China hat die neue Bundesregierung davor gewarnt, sich in innere Angelegenheiten einzumischen. Die Reaktion auf den Koalitionsvertrag zwischen SPD, Grünen und FDP ist nicht überraschend. Denn die kommunistische Staats- und Parteiführung verbietet immer Einmischung von außen.

Taiwan, Hongkong und Xinjiang seien nur Chinas Angelegenheiten, sagte der Sprecher der Staats- und Parteiführung, Zhao Lijian, gestern in der chinesischen Hauptstadt Peking. Er erwartet, dass die neue Bundesregierung am Ein-China-Prinzip festhält.

Damit meint er, dass diplomatische Beziehungen nur mit der Volksrepublik gepflegt werden und nicht mit Taiwan. Er hoffe auf eine pragmatische China-Politik, die auf gegenseitigem Respekt und gleichberechtigter Zusammenarbeit in den unterschiedlichsten Bereichen gründe, sagte Zhao.

Hintergrund ist, dass die künftige Bundesregierung der Volksrepublik deutlich kritischer gegenübersteht als der großen Koalition. Der neue Koalitionsvertrag adressiert zahlreiche Punkte, die zu Konflikten mit der chinesischen Regierung führen könnten.

China wird als Partner, aber auch als Systemrivale bezeichnet. Menschenrechte werden erwähnt, insbesondere in der Gegend von Xinjiang, wo Hunderttausende Menschen in Umerziehungslagern sind.

Die demokratische Insel Taiwan sollte stärker in internationale Organisationen eingebunden werden.
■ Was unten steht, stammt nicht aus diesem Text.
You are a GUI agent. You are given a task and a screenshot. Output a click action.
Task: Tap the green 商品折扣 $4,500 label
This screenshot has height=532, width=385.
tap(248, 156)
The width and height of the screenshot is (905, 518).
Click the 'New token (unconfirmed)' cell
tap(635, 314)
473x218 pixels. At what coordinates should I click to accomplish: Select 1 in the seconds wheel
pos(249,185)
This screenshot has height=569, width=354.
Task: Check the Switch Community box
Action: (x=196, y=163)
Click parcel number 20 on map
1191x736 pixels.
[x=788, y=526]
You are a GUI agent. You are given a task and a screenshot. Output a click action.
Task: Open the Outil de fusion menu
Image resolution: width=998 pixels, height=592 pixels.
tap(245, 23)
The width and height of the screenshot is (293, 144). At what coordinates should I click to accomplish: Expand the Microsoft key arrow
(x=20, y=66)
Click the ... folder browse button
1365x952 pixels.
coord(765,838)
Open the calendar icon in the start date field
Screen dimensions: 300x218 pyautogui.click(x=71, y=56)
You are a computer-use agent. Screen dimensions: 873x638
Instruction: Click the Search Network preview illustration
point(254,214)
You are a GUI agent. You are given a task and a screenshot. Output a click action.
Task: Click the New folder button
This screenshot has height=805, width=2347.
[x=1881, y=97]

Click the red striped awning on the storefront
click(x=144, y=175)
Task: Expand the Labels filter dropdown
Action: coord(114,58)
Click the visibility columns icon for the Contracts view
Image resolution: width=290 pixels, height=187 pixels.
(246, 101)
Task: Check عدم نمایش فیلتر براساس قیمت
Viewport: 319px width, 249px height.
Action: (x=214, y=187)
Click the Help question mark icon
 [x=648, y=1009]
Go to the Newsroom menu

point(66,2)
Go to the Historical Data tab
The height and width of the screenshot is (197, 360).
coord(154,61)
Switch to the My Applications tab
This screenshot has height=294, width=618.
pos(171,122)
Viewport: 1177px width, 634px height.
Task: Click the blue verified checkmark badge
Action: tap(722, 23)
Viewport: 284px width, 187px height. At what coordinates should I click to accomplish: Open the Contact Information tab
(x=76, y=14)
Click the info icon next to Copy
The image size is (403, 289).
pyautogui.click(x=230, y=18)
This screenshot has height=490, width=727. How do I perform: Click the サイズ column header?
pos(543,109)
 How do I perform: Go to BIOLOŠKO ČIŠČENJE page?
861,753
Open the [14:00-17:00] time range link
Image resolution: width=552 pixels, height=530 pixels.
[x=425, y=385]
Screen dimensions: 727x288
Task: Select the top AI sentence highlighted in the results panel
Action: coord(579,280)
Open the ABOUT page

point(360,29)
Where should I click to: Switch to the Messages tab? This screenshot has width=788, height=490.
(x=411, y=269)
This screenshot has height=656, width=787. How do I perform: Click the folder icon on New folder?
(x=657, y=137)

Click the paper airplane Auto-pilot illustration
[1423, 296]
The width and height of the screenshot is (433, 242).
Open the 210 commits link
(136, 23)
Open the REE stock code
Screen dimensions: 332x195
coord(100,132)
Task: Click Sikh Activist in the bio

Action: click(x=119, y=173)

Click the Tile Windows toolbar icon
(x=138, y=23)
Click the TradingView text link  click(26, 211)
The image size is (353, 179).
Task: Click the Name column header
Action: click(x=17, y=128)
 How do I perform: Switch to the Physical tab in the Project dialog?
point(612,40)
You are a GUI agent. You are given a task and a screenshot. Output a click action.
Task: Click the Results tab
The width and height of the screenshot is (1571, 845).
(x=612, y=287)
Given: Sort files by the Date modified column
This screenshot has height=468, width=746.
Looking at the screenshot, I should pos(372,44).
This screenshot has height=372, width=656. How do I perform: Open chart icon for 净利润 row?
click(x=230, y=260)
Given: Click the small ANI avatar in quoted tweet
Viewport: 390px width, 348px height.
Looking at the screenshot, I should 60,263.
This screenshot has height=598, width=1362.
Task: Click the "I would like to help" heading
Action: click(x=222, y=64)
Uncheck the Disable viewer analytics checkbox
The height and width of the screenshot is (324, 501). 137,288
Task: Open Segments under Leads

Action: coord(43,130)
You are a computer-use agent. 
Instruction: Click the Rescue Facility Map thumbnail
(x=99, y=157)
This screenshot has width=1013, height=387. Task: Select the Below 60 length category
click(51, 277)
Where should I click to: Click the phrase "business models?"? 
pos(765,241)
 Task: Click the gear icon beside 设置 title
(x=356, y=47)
China hat dies bisher verhindert, da es das de facto unabhängige Taiwan als eigenständigen Landesteil betrachtet. Zudem fordert die künftige Bundesregierung China auf, in der Sonderverwaltungszone Hongkong zum Prinzip „Ein Land, zwei Systeme“ zurückzukehren. All dies birgt Konfliktpotential.

Die langjährige Bundeskanzlerin Angela Merkel hingegen gilt in der Volksrepublik als China-freundlich. Kritik an der Staats- und Parteiführung gab es von ihr nicht, sie machte wirtschaftsfreundliche Politik.